What you are asked to do » From the records below, copy the lines that include "besten".

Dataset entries
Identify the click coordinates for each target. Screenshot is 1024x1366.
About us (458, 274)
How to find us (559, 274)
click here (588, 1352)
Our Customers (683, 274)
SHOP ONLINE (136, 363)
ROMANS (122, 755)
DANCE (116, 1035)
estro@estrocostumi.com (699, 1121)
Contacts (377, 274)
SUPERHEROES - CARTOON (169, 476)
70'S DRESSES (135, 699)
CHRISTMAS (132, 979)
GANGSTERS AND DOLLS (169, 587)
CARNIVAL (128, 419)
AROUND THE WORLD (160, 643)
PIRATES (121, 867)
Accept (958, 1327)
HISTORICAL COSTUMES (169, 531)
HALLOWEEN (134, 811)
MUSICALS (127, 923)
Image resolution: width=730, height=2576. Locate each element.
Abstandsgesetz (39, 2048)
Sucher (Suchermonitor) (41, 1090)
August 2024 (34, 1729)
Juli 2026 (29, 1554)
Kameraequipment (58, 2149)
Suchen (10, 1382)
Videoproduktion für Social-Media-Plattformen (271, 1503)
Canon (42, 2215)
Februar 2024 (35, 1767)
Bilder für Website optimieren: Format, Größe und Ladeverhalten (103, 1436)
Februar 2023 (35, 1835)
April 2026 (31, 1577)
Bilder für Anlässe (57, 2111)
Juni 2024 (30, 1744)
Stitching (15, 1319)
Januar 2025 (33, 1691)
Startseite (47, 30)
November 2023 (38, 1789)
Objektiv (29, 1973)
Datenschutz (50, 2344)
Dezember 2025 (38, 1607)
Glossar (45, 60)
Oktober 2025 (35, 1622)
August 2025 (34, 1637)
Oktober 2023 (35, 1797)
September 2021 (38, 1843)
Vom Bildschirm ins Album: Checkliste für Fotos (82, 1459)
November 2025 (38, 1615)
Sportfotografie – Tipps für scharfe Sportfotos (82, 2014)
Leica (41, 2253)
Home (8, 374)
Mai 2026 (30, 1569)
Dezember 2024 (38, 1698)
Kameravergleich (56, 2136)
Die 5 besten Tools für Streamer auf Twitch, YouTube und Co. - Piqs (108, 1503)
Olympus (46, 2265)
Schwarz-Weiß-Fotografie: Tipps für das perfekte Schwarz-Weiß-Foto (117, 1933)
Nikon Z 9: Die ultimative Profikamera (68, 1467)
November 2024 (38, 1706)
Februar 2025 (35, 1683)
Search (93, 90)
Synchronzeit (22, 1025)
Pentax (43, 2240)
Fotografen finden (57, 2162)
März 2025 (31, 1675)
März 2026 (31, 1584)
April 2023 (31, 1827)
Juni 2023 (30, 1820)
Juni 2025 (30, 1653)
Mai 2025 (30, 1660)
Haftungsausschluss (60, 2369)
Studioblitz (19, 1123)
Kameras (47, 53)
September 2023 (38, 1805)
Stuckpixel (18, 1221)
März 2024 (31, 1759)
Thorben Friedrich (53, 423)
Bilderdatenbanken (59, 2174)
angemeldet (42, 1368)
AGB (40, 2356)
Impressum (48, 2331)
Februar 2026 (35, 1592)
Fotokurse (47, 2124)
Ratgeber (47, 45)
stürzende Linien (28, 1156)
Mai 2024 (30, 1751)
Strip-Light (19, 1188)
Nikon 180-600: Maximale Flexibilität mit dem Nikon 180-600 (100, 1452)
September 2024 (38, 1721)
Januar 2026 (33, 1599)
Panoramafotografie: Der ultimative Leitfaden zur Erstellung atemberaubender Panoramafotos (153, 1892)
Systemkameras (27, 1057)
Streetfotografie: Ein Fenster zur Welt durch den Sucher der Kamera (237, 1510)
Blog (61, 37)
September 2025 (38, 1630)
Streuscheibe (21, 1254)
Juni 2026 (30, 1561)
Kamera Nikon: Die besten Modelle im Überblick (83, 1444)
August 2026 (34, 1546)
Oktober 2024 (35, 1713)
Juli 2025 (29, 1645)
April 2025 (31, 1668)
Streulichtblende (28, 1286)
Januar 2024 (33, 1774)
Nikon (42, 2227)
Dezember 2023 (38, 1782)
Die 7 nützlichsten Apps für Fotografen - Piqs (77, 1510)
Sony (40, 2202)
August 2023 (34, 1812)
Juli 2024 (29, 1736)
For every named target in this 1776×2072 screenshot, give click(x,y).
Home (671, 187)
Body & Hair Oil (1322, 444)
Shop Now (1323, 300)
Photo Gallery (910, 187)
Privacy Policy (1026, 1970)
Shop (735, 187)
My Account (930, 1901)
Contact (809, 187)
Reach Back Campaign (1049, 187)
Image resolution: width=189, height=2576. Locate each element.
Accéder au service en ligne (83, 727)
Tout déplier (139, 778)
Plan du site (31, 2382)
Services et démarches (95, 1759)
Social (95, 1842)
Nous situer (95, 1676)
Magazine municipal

Solution to the exercise »
Die 5 besten Tools für Streamer auf Twitch, YouTube und Co. - Piqs (108, 1503)
Kamera Nikon: Die besten Modelle im Überblick (83, 1444)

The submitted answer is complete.